No soy una persona con grandes problemas. Soy una cría con media de sobresaliente, agraciada y sin demasiados vicios, que conduce un Grand Cherokee y tiene un novio casi perfecto por dentro y por fuera. Y resulta que en vez de llorar porque el profe hijo de puta de turno me putea o porque discuto con mi novio o porque mis uñas se descascarillan, lloro porque no soy capaz de escribir una puta historia y hacer mi vida normal a la vez.
Hace mucho tiempo que mi problemilla psicológico no me atormenta. Parece ser que mi subconsciente es bastante más inteligente que yo, que sabiendo que tengo otros dilemas, me hace ver unas tetas que realmente no tengo. O que si tengo, cállate. A ver si voy a llevar varios meses sin problemas y ahora la vamos a cagar por nombrarlo.

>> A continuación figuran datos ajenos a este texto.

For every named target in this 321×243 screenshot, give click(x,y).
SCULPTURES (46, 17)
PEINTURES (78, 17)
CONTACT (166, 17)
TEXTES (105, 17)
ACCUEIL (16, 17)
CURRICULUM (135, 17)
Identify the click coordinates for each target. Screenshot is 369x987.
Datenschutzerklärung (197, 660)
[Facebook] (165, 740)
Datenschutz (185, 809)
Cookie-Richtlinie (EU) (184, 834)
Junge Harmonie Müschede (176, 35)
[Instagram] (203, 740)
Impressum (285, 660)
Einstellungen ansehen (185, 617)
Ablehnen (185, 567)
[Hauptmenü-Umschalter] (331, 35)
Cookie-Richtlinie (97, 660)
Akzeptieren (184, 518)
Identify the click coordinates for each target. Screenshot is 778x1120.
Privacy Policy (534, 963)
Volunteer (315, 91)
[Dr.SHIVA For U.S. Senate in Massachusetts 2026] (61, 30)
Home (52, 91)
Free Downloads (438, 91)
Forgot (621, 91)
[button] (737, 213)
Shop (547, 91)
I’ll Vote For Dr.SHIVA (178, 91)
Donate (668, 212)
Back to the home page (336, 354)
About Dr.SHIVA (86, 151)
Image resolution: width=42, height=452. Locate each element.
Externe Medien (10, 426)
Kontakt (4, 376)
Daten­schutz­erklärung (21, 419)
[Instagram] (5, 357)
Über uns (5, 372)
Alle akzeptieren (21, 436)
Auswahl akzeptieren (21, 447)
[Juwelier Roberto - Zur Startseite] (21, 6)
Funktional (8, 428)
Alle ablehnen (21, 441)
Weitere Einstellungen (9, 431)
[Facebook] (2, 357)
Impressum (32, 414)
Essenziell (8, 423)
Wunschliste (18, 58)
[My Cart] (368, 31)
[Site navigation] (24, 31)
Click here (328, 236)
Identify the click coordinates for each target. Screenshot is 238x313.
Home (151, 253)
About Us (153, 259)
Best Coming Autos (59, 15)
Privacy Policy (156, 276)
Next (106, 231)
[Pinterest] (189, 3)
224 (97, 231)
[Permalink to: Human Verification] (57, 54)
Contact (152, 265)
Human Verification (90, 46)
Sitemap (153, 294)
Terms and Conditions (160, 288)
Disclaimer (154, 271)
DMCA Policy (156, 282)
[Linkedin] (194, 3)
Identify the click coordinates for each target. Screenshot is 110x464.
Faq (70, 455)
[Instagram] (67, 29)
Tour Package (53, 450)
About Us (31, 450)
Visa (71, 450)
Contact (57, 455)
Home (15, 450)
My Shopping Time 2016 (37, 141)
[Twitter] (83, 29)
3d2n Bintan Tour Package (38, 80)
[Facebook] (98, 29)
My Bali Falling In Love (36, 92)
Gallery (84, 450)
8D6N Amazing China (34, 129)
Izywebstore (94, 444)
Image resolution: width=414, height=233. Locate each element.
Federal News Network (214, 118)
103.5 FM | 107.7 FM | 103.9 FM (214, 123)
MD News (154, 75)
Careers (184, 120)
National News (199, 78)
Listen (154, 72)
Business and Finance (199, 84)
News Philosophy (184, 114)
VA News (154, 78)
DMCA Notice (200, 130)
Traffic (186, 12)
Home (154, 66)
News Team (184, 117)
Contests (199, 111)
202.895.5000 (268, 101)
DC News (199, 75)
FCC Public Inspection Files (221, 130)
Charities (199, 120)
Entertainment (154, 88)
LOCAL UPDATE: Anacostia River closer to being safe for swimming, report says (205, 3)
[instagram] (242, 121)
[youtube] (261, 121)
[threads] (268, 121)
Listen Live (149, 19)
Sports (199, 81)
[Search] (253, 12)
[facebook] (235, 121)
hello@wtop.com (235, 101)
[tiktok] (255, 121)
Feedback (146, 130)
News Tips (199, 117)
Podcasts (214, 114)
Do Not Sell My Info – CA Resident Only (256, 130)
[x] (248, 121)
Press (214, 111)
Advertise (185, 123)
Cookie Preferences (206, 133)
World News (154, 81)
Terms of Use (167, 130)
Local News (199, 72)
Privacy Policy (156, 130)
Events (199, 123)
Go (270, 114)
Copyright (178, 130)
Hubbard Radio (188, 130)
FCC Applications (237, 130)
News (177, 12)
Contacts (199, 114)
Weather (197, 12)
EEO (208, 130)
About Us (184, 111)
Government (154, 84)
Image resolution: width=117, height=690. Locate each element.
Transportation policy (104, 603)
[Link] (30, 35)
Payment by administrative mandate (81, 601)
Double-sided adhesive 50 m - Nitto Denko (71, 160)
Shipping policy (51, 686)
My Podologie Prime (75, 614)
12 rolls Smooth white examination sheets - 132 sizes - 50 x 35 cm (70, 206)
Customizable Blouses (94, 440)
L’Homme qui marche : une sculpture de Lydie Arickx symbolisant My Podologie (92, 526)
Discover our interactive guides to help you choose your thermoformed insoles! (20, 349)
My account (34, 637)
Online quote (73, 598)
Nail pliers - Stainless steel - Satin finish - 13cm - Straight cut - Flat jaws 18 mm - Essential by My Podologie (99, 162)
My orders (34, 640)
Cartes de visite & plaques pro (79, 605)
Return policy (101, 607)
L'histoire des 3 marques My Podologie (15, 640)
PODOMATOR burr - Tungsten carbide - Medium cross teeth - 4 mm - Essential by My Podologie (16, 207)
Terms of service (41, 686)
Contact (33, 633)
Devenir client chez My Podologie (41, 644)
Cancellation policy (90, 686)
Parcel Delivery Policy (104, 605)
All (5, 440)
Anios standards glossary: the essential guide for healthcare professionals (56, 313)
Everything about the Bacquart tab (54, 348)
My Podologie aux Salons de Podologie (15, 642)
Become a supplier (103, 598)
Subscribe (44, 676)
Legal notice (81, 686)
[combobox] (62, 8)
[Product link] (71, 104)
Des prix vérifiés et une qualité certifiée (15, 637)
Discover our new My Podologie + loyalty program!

Es cierto que el problema, como he dicho muchas veces, lo tengo presente a diario; pues a diario tengo que ducharme, vestirme, etc. Pero lo asumo con humor, mi hermana y yo solemos ir de tiendas y en ocasiones decimos “eso para cuando tengamos las tetas nuevas”. Que yo sepa ella no tiene mi problema, claro que ella no sabe nada del mío.
Hablando de todo un poco llevo casi dos horas escribiendo y ahora mi cama me reclama. ¿Qué hago? ¿Doy por finalizada la sesión de hoy, sabiendo que mañana no podré continuar?
Aquí es donde empieza mi pesadilla: cerraré el Word y me iré a la cama, un montón de ideas sobre asesiones en serie, abortos y profesores mutilados me acosarán hasta que me duerma, mañana no quedará nada de todos esas palabras relatadas mentalmente y en caso de que algo quede, no podré escribirlo.
El calor me está agobiando. El miedo se apodera de mí. El sueño me vence. Y yo, guerrera, me dejo ganar; pues no hay nada como una cama necesitada o una paz perseguida. Eso sí, lamento profundamente que mis secretos y desahogos se vayan a quedar aquí, pues con las historias de mi vida llenaría tomos enteros y por mi incompetencia no podré dejar rastro de mi existencia.